David Bagshaw was just four days shy of his 18th birthday when he lured Stefanie Rengel out of her Toronto home on New Year's Day 2008, stabbed her six times with a eight-inch kitchen knife and left her to die in a snowbank.

He pleaded guilty to first-degree murder and last year was sentenced to life in prison with no chance of parole for 10 years -- the maximum for a 17-year-old offender being sentenced as an adult.

Melissa Todorovic, his 15-year-old girlfriend at the time, was sentenced as an adult to life with no chance of parole for seven years -- the maximum adult sentence for someone her age.

Bagshaw is now appealing a year after his sentence, arguing the maximum youth sentence of 10 years, in addition to his 21 months spent in pretrial custody, was more appropriate.

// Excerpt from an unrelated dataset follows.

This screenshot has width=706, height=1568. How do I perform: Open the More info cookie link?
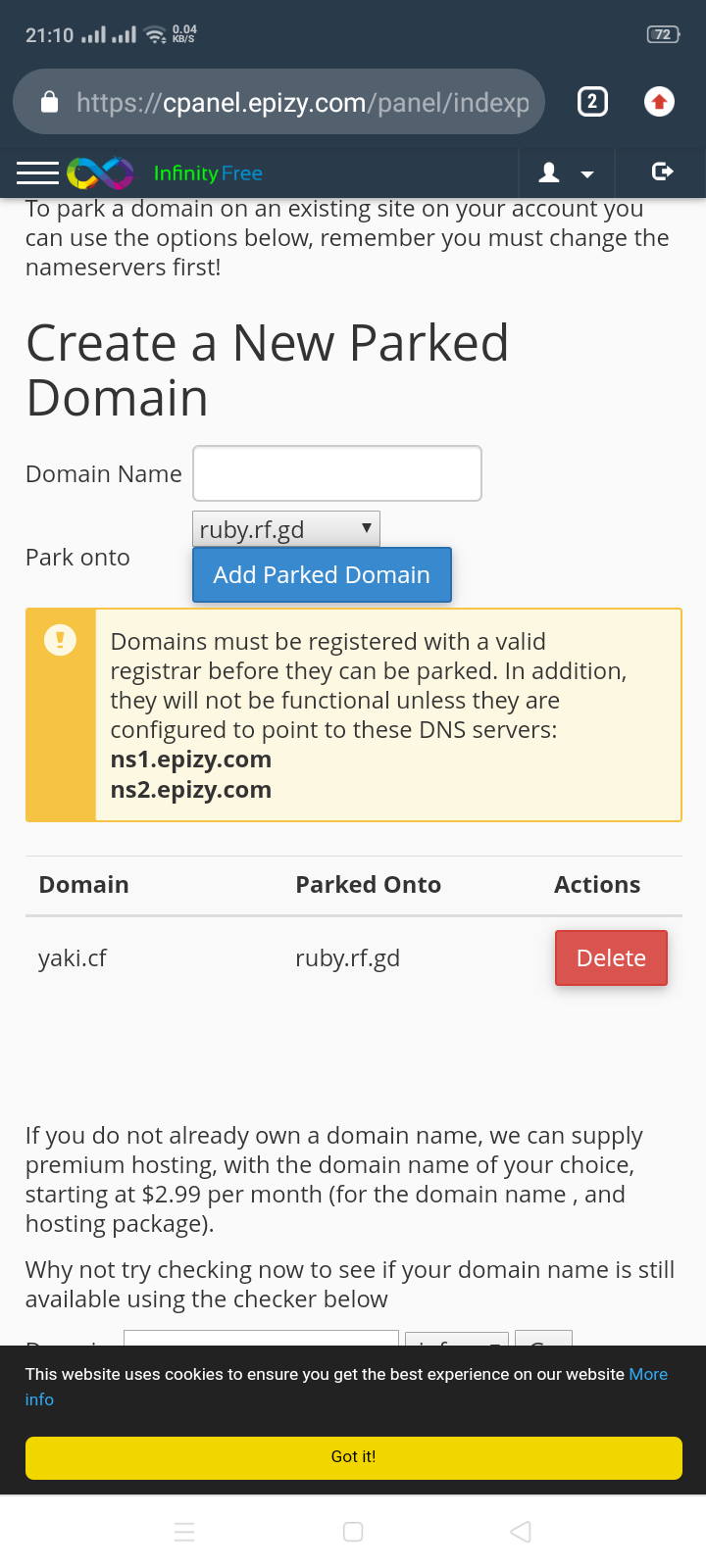[648, 1374]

"It is capable of both promoting his rehabilitation and reintegration into society and of holding him, a reluctant offender who was extremely immature at the time of the offence, accountable to society," his lawyer Delmar Doucette writes in a document filed with Ontario's Appeal Court.

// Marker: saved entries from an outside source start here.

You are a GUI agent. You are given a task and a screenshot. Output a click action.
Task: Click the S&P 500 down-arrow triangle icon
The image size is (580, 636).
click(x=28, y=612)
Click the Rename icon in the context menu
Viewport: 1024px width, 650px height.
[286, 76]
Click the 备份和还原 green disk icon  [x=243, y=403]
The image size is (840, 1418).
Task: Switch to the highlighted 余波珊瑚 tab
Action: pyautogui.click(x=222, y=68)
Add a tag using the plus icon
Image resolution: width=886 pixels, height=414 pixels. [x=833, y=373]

A recently released schedule of upcoming appeals shows the court is set to hear Bagshaw's case on Dec. 15.

Superior Court Justice Ian Nordheimer erred in granting Bagshaw credit for time served, Doucette said, arguing he was not obliged to do so. If credit is granted it reduces the amount of time that can be served under a youth sentence, Doucette said, therefore leaving less time in which to become rehabilitated and necessitating an adult sentence.

In the Appeal Court document Doucette also takes issue with the wording of some of Nordheimer's sentencing decision, suggesting he misunderstood some of the facts of the case.

He also suggested Nordheimer placed an impossible burden of proof on the defence by saying neither of the two psychiatrists who examined Bagshaw would say "with certainty" that Bagshaw would engage in treatment.

"With respect, no responsible psychiatrist would be prepared to state with 'certainty' that a person would continue to engage in treatment, whether they had been non-compliant in the past or not," Doucette wrote.

Nordheimer found that Bagshaw and Todorovic had a sexual relationship "marked by mutual obsession and jealousy" that culminated in Bagshaw killing Rengel after months of pressure from Todorovic, who mistakenly saw Rengel as her rival.

Todorovic had been "hounding and manipulating" Bagshaw to kill Rengel for months, threatening to withhold sex, end the relationship, have sex with another boy that Bagshaw knew or kill herself unless he went through with it, the court heard.

Bagshaw went to Rengel's home the night of the murder and lured her outside with a phone call, pretending to be one of her male friends. She met up with him and he stabbed her, leaving her bleeding but alive on the ground.

Last year, Todorovic filed for an appeal of her first-degree murder conviction and sentence.